Appelée à investir la collection du Musée d’art de Joliette, Chloé Desjardins présente, dans l’exposition Rencontres commissariée par Anne-Marie St-Jean Aubre, ses travaux récents issus d’une collaboration avec des membres de l’équipe. C’est à partir de la description qu’ils·elles ont fait d’une sélection d’œuvres de la collection institutionnelle que l’artiste crée des objets sculptés, moulés, assemblés; des œuvres façonnées par la traduction, l’interprétation et par les ambitions de la matière.


Objets pour surprendre le temps et consoler les fantômes – Claudie Gagnon 
Du 26 septembre au 21 novembre 2021
Centre culturel Raymond-Lasnier
1425 Pl. de l’Hôtel de Ville
Trois-Rivières, Québec
Du mardi au dimanche de 10 h à 17 h

Claudie Gagnon offre, à Trois-Rivières, une exposition pensée en deux versants, chaque fois mettant de l’avant d’imposants objets, structures et sculptures qui habitent l’espace. Approchant son installation selon l’idée du « cabinet de curiosités », elle fait se superposer à la fois objets du quotidien et œuvres travaillées qui lui permettent de parler largement des cycles de la vie, faisant référence tantôt à la mémoire naturelle et tangible des choses qui vivent et meurent, tantôt aux histoires que racontent les objets dénués d’ancrage dans le réel qui arrivent à se raconter eux-mêmes. Ces items fréquentent les grands domaines de la science, de l’histoire et de la botanique par leur apparence, jouant ainsi avec leurs codes et donnant aux spectateur·trice·s la possibilité de se construire leur propre récit autour de ces accrochages étrangers et fascinants.
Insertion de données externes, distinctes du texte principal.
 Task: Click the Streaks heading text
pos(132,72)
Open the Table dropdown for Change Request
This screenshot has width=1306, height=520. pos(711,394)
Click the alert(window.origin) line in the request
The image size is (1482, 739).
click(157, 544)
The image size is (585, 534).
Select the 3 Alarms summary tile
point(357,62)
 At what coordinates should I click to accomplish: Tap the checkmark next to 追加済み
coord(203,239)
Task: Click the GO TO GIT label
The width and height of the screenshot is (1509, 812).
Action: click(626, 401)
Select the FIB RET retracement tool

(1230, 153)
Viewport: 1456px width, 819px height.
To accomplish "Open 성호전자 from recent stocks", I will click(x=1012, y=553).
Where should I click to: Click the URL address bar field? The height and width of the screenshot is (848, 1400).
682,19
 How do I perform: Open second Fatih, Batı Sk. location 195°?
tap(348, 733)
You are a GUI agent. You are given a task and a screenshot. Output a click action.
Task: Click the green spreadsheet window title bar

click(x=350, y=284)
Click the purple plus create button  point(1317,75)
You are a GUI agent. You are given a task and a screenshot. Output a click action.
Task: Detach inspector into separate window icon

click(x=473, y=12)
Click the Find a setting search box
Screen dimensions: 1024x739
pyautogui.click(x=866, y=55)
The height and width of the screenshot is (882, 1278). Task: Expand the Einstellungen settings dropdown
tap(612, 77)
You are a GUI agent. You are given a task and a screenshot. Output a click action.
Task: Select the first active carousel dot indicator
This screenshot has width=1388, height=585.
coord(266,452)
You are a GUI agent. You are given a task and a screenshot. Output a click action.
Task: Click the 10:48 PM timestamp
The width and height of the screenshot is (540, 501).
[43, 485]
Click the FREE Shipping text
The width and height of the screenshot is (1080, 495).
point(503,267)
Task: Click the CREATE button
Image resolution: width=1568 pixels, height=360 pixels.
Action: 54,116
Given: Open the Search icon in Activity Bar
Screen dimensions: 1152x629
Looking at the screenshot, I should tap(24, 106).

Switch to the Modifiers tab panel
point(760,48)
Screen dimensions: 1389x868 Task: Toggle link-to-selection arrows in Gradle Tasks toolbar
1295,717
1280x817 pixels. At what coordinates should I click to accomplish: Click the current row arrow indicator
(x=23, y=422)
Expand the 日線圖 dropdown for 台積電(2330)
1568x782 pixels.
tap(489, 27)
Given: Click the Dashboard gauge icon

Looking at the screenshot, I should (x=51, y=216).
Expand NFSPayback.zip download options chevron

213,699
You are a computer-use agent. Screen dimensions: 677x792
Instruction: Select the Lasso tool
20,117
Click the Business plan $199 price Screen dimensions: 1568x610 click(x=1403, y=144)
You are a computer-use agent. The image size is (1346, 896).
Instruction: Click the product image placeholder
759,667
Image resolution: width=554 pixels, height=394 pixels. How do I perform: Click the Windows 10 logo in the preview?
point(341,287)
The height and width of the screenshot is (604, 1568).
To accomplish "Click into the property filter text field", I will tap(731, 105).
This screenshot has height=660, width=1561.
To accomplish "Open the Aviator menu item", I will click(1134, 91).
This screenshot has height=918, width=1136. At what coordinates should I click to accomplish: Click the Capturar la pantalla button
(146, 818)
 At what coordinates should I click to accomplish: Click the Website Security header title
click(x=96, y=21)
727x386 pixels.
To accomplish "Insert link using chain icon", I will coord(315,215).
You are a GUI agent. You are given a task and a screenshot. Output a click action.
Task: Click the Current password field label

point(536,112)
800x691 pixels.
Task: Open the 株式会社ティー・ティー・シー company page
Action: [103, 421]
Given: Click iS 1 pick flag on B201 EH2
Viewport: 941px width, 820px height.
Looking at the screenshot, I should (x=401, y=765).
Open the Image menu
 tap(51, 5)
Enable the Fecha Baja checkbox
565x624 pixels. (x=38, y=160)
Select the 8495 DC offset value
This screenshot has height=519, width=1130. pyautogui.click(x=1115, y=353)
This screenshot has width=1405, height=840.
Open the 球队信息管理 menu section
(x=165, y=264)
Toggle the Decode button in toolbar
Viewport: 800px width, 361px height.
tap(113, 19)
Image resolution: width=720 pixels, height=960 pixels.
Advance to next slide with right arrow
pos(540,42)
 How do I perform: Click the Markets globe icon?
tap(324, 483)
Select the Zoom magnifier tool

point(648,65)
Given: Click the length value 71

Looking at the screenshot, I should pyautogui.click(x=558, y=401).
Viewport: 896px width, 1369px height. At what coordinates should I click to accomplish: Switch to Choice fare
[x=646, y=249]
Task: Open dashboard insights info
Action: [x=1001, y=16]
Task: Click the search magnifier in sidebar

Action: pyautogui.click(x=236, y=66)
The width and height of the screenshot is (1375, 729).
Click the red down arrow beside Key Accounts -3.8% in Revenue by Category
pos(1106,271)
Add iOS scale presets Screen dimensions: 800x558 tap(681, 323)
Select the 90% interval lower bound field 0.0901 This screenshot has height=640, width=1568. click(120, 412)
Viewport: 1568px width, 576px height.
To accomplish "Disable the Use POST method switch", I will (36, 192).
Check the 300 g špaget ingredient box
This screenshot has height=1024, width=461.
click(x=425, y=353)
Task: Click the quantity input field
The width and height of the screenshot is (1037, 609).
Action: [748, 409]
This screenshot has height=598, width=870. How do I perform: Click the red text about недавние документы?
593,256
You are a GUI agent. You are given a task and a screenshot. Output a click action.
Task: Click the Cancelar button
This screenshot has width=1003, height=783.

Temporalités depuis l’ailleurs – Jin-Me Yoon
Du 30 septembre au 9 janvier 2022
Musée des beaux-arts de Sherbrooke
241, rue Dufferin
Sherbrooke, Québec
Du mardi au dimanche de 10 h à 16 h 30

Le Musée d’art de Joliette s’invite au Musée des beaux-arts de Sherbrooke par son exposition itinérante de l’artiste d’origine coréenne Jin-me Yoon. La rétrospective traduit, par sa matérialité et son déplacement, la réalité de l’artiste vivant en Colombie-Britannique. Son expérience de la migration et sa relation complexe avec le passé colonialiste canadien marquent ainsi sa démarche artistique. L’humain, au centre de ses questionnements initiaux, se trouve ici lié à un territoire de plus en plus imposant. Une narration anachronique dont les étapes de la vie allant du nourrisson à l’adulte côtoient l’éphémérité du souffle menant au décès. C’est avec fluidité que l’artiste s’approprie, finalement, la banalité de l’existence.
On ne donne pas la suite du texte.